Segment Start: Quoted passage

0001104659-11-032254.txt : 20110725 0001104659-11-032254.hdr.sgml : 20110725 20110531113759 ACCESSION NUMBER: 0001104659-11-032254 CONFORMED SUBMISSION TYPE: CORRESP PUBLIC DOCUMENT COUNT: 2 FILED AS OF DATE: 20110531 FILER: COMPANY DATA: COMPANY CONFORMED NAME: Government Properties Income Trust CENTRAL INDEX KEY: 0001456772 STANDARD INDUSTRIAL CLASSIFICATION: REAL ESTATE [6500] IRS NUMBER: 264273474 STATE OF INCORPORATION: MD FISCAL YEAR END: 1231 FILING VALUES: FORM TYPE: CORRESP BUSINESS ADDRESS: STREET 1: TWO NEWTON PLACE STREET 2: 255 WASHINGTON STREET CITY: NEWTON STATE: MA ZIP: 02458 BUSINESS PHONE: 617-219-1440 MAIL ADDRESS: STREET 1: TWO NEWTON PLACE STREET 2: 255 WASHINGTON STREET CITY: NEWTON STATE: MA ZIP: 02458 CORRESP 1 filename1.htm

 

GRAPHIC

 

May 31, 2011

 

VIA FAX AND EDGAR

 

Mr. Kevin Woody

Accounting Branch Chief

United States Securities and Exchange Commission

Division of Corporation Finance

100 F Street, N.E.

Segment End: Quoted passage

**Work instruction A:**
Return, word for word, the rows from the line that has "Find the location" through the line that has "x-tick-label: 15 Jun", and leave the pictures out.
The rows below this point have no connection to the filing.

Segment Start: Material supplied

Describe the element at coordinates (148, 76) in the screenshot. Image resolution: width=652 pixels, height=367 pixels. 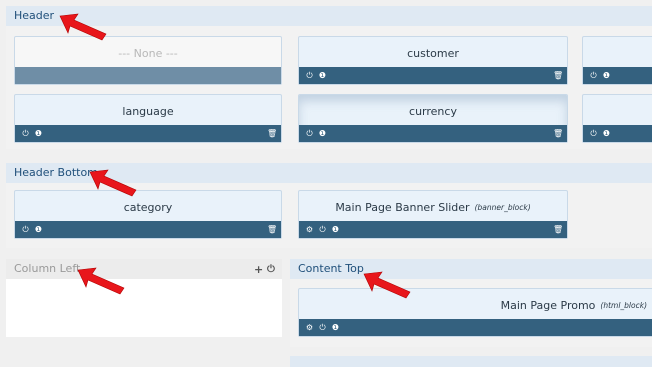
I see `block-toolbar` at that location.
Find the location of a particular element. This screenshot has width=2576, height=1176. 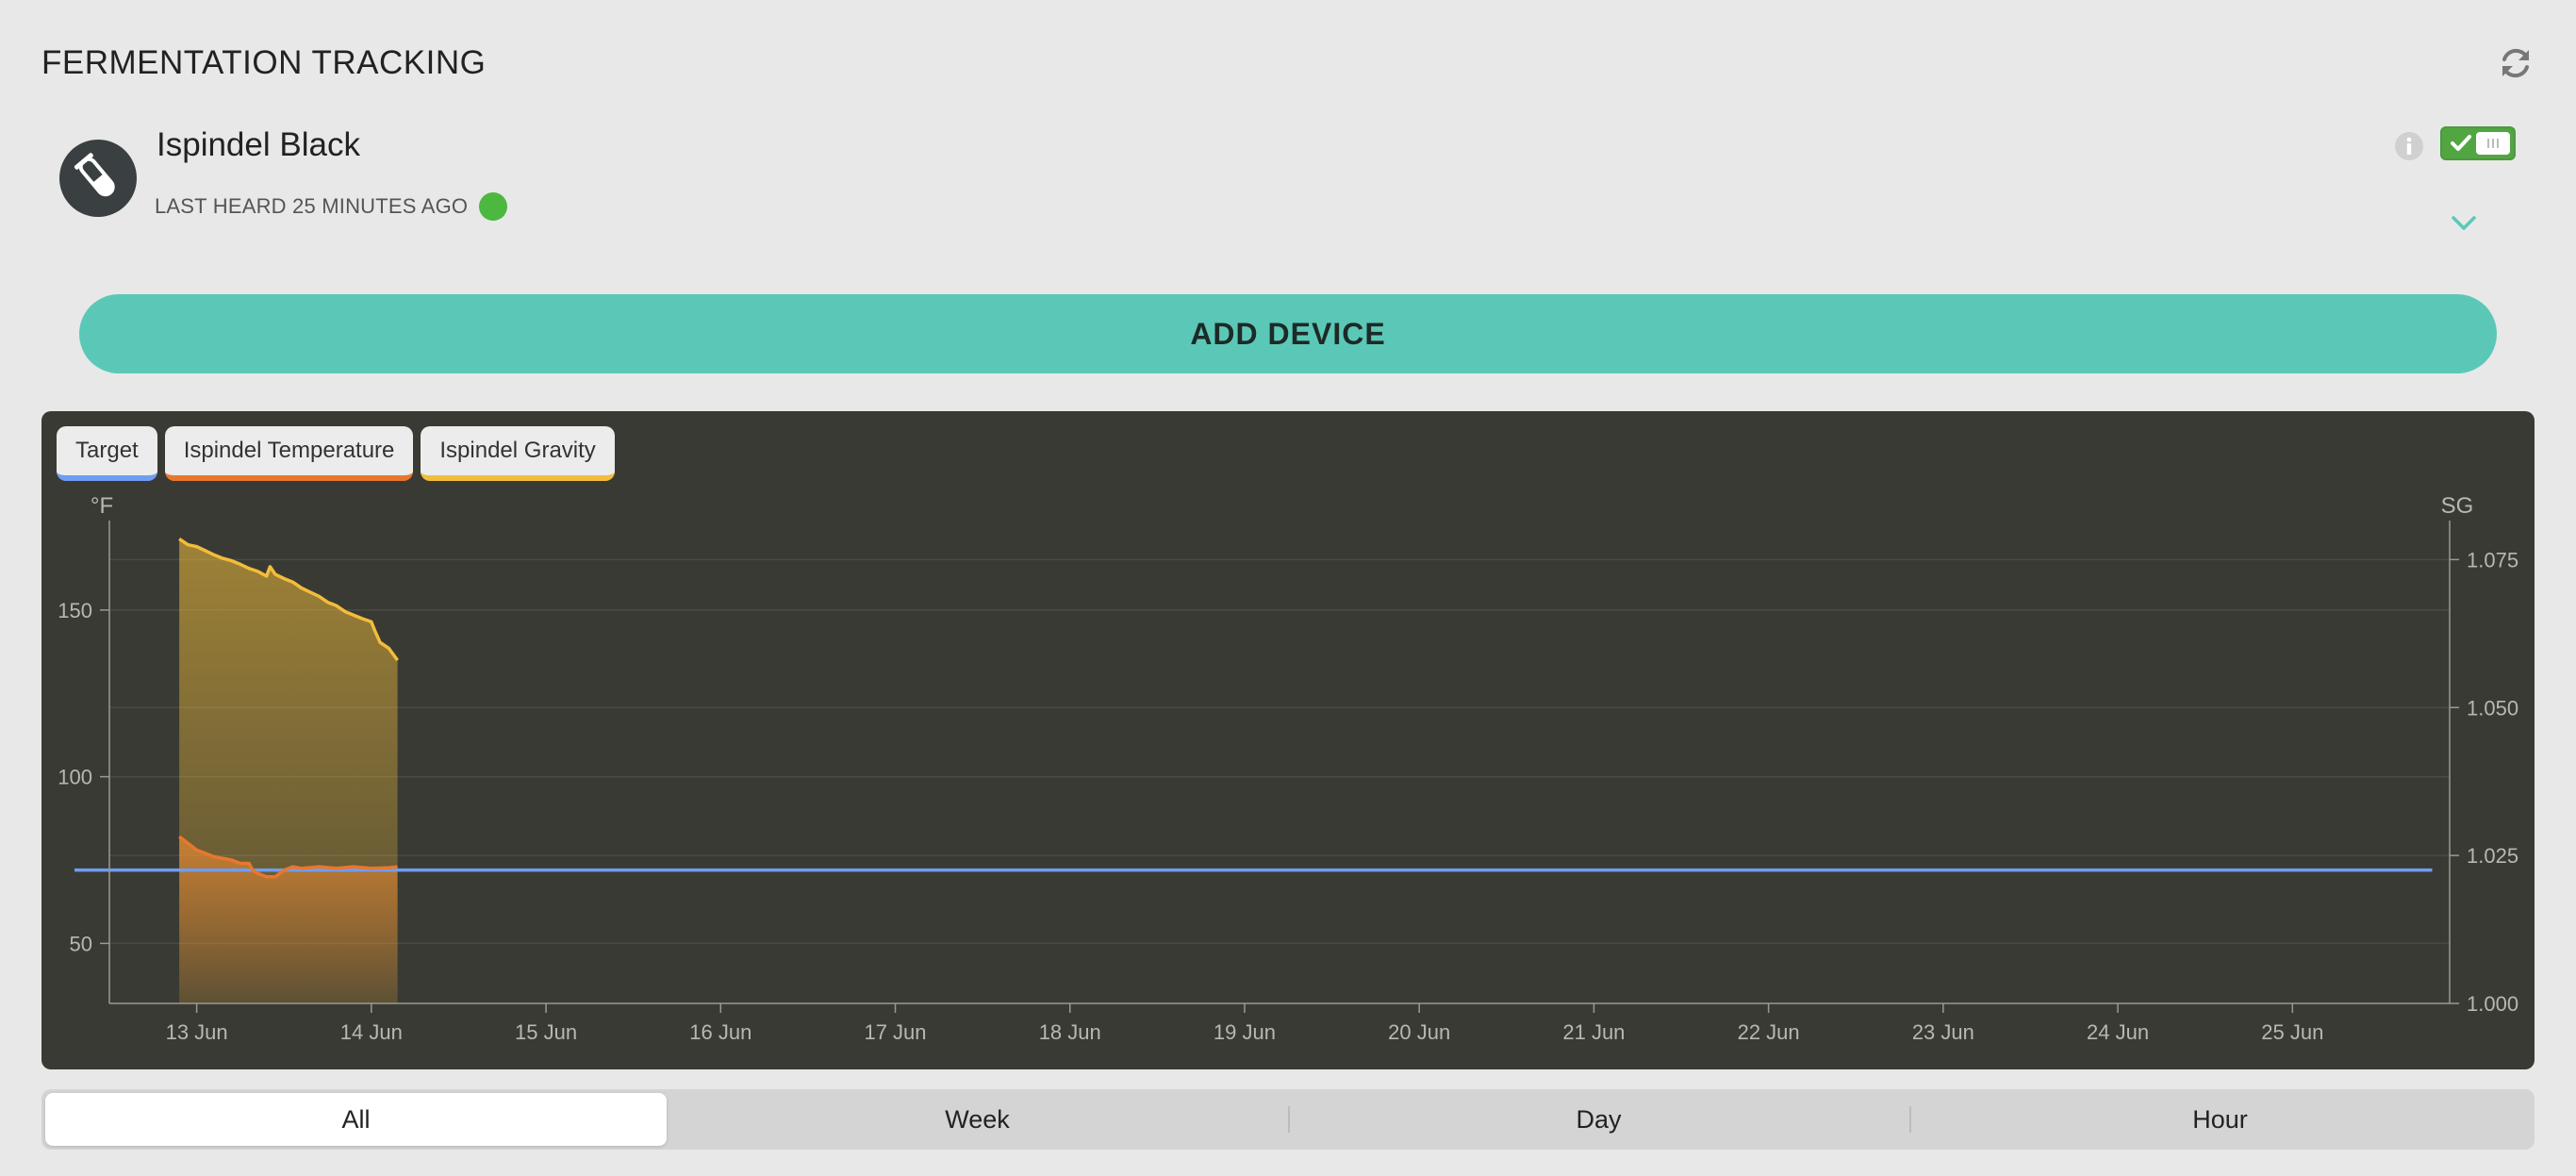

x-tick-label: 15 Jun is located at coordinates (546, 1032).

Segment End: Material supplied
Segment Start: Material supplied

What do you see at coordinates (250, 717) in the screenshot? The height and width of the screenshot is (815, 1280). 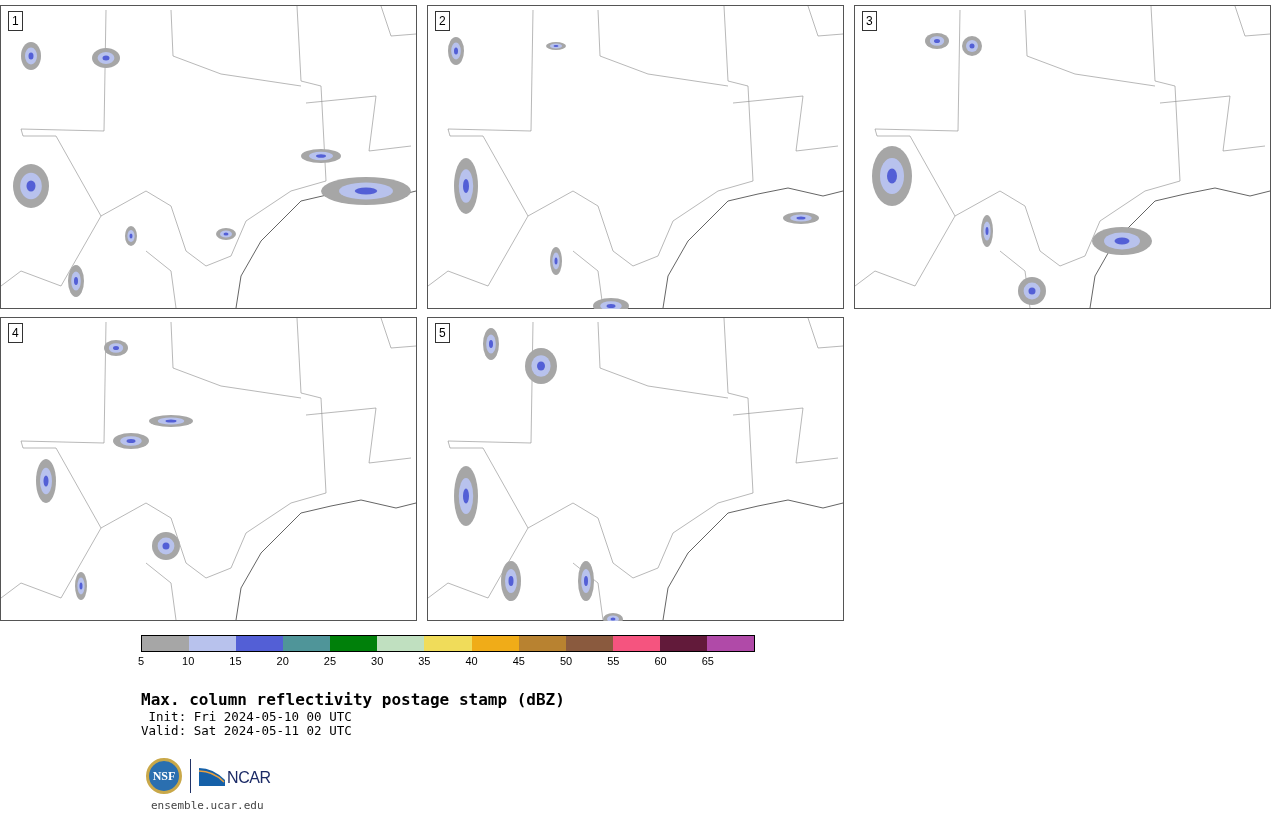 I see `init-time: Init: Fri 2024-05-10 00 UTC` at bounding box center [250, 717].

Segment End: Material supplied

**Work instruction B:**
In the filing, what state is listed as Government Properties Income Trust's state of incorporation?

**Task solution A:**
Find the location of a particular element. This screenshot has width=2576, height=1176. 

x-tick-label: 15 Jun is located at coordinates (546, 1032).

**Task solution B:**
MD